Уязвимость в интернет-банке SEB позволила докторанту ТУ зайти на счет, зная только логин

 (20)

Докторант факультета информатики Тартуского университета Арнис Паршовс выявил уязвимость в интернет-банке SEB. Эксперт выяснил, что для входа в учетную запись потенциальному злоумышленнику требовалось знать только лишь номер пользователя.

Паршовс передал информацию об уязвимости в эстонский координационный центр по решениям проблем безопасности в интернете (CERT) 11 мая. Ошибку исправили к 14 мая.

Докторант также снял видео, на котором видно, что для входа в интернет-банк ему было необходимо знать только логин и общедоступный сертификат ключа ID-карты. Для своих демонстрации он использовал свой счет.

После входа в интернет-банк он мог узнать личные данные клиента, например, увидеть остаток счета.
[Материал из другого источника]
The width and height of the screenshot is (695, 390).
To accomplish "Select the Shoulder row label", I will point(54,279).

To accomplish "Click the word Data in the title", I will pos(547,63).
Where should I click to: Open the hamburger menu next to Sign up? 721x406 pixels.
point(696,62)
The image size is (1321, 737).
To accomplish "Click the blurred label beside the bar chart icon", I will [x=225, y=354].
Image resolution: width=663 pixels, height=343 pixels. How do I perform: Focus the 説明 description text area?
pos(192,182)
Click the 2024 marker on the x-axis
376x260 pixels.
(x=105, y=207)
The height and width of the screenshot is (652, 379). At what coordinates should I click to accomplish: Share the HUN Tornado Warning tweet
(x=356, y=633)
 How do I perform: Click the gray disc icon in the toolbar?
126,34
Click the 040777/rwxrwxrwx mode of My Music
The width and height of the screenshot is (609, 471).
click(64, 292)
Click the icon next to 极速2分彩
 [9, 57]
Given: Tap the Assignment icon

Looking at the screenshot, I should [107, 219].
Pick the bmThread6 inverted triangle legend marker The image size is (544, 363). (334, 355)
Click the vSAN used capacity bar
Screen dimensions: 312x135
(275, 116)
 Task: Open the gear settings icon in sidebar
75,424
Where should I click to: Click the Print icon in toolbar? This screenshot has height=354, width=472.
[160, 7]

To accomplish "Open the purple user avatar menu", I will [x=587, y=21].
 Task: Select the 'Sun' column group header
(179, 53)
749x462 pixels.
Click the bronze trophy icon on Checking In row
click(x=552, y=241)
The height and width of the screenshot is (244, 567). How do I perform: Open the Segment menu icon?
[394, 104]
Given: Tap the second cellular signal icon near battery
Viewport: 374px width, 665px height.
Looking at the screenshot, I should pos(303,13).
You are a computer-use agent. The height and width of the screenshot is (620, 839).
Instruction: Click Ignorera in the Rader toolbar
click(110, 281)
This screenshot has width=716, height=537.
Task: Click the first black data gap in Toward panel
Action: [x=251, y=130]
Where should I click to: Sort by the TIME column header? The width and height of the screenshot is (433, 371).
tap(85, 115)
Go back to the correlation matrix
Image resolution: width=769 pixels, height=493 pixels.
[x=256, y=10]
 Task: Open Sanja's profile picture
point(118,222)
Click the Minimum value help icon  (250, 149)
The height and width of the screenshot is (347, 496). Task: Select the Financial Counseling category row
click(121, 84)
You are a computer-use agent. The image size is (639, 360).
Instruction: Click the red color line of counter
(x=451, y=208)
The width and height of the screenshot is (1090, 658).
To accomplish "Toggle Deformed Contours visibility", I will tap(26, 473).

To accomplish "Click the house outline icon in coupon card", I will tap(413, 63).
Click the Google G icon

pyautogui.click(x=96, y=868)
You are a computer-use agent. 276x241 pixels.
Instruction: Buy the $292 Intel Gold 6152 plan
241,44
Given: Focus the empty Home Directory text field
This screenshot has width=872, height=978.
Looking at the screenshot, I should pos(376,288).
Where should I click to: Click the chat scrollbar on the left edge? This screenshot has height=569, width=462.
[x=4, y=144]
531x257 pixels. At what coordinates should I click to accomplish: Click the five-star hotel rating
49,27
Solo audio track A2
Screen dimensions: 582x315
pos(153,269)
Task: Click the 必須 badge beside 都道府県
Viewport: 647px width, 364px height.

Используя ту же уязвимость он перевел на единую карту Таллинна символическую сумму в размере одного евро.

По его словам, банк на на его запрос не отреагировал.

Представитель SEB Сильвер Воху подчеркнул Delfi, что уязвимость удалось исправить, никто из злоумышленников ею воспользоваться не успел.

Паршовс рассказал, что аналогичную проблему при входе в банк при помощи ID-карты он обнаружил и у Swedbank, правда это было в 2013 году. Что характерно, в то же время у SEB подобной проблемы не было, из чего он пришел к выводу, что за некоторое время финансовое учреждение произвело некоторые изменения.